In 2023, Kann and Deadstock Coffee collaborated to launch a custom coffee blend.

== Reception ==
Waz Wu included Kann in Eater Portland's 2023 list of "Portland's Primo Special Occasion Restaurants for Vegans and Vegetarians". Katrina Yentch included Kann in the website's 2025 overview of the best restaurants in the Buckman neighborhood. Rebecca Roland also included the baked Haiti in Eater Portlands 2025 overview of the city's eleven best restaurants for desserts. Sararosa Davies included Kann in the website's 2025 overview of the city's best gluten-free restaurants and bakeries.

Kann received the 2023 James Beard Award for Best New Restaurant, presented by the James Beard Foundation. Michael Russell included the baked Haiti in The Oregonians list of Portland's ten best dishes of 2024. He also included the business in the newspaper's 2025 list of the 21 best restaurants in southeast Portland. Russell ranked Kann number 40 in the newspaper's 2025 list of Portland's 40 best restaurants.

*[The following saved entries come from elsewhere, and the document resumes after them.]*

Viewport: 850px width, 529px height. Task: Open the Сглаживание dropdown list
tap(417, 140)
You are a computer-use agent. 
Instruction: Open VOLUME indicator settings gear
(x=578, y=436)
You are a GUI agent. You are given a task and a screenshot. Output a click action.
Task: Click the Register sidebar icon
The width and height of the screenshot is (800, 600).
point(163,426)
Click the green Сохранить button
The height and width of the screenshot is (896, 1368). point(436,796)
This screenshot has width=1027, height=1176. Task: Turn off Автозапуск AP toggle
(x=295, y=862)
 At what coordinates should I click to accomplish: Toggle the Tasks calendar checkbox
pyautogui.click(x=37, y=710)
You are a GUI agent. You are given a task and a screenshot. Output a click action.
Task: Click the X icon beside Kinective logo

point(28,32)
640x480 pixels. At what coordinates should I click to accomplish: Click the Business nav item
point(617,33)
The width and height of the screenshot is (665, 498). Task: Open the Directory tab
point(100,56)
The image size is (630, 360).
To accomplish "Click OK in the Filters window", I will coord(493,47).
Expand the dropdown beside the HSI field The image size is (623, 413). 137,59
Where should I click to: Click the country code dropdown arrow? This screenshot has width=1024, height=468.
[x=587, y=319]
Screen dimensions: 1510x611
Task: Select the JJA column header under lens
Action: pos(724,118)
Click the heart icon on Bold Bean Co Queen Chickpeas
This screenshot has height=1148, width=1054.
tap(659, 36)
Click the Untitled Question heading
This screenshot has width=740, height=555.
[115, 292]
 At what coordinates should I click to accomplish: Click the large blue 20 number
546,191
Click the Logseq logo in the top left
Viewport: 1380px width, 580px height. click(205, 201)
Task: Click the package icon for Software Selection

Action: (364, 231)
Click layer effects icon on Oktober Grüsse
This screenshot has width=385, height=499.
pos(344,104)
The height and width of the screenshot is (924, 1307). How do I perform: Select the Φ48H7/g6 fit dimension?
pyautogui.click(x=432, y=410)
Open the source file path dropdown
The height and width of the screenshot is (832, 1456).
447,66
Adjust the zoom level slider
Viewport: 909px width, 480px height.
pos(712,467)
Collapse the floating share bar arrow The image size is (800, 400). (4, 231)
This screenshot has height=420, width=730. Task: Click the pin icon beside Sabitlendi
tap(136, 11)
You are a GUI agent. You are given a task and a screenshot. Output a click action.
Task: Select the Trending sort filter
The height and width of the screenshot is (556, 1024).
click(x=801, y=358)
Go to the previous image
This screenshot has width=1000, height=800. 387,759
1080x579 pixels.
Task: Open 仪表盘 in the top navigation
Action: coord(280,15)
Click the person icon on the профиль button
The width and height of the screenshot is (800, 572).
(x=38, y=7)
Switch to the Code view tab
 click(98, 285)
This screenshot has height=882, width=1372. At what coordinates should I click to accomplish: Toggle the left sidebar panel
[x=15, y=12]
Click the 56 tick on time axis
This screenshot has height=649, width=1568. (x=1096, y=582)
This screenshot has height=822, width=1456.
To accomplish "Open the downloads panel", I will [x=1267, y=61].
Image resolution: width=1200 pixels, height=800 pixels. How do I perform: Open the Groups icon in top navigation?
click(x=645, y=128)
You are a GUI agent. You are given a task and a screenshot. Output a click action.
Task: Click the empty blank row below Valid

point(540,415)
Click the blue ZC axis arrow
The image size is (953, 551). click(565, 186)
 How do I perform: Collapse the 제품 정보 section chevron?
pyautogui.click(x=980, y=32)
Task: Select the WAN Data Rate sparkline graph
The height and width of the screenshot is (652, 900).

Kann was included in The Infatuation's 2024 list of Portland's best restaurants. The business ranked number 4 in Resy's 2025 list of the nation's top 100 dining destinations. Kann ranked first in the Best Gluten-Free Restaurant category of Willamette Weeks annual 'Best of Portland' readers' poll in 2025. Hannah Wallace included the business in Condé Nast Travelers 2025 list of Portland's 23 best restaurants. The business was included in Portland Monthly's 2025 list of 25 restaurants "that made Portland".